Communion season is almost here and it will see many families celebrate with alcohol. However, parents need to be aware that drinking too much in front of their children can have long-term consequences, writes Áilín Quinlan.
When we think of Communion season, we think of happy little girls in frilly white dresses and boys in their Sunday best - we don’t associate this religious celebration with sozzled parents.
But children’s entertainer, *Jessie, does. The alcohol consumption by parents and relatives at big family celebrations like these can be so extreme, says the popular performer, that at times she’s become stressed and even fearful.
“You’re battling drunk parents, the noise level and children on sugar highs; you’re there trying to perform in the corner. There would be a lot of drink at First Communions,” she says.
“Some get messy because the adults get so drunk and people can get aggressive.

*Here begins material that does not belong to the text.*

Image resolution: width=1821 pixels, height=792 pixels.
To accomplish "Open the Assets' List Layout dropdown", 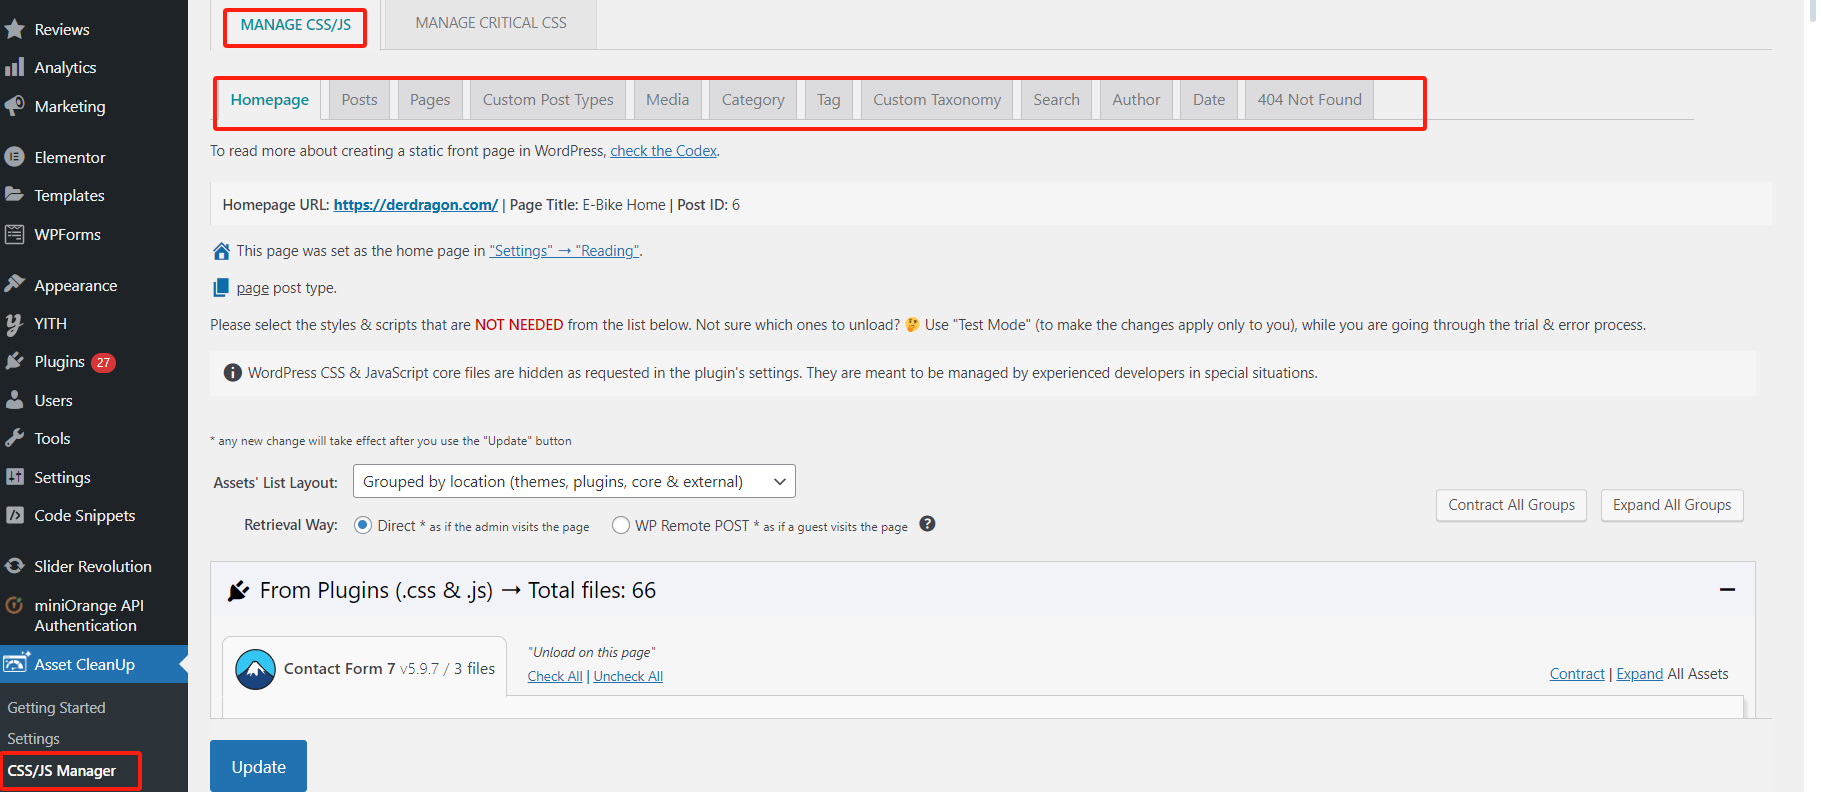I will click(x=574, y=481).
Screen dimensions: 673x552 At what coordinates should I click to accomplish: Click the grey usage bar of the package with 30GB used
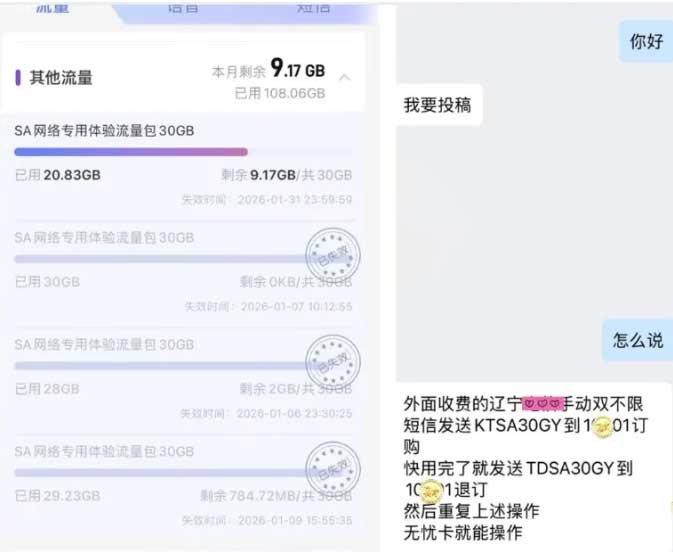[x=161, y=259]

Most communions don’t happen at the home now, they take place in the pub or at a hotel.
I went to one last year that was held in the pub. All the adults were drunk and I just got the head down and got through it.
Though most adults consume alcohol sensibly at family gatherings, the way parents drink in front of children can give out subtle, but very important messages about alcohol and its consumption. It's a message which can have long-term effects on the way children view it, warns Austin Prior, an addiction counsellor at Dublin’s Rutland Centre.
“A strong message is that in good times you celebrate with alcohol and in bad times you console yourself with it; that if you’re stressed you have a drink," he says, warning that children are affected by these “subtle, subliminal messages.”
On top of that, Prior says, tippling can result in unreliability on behalf of parents.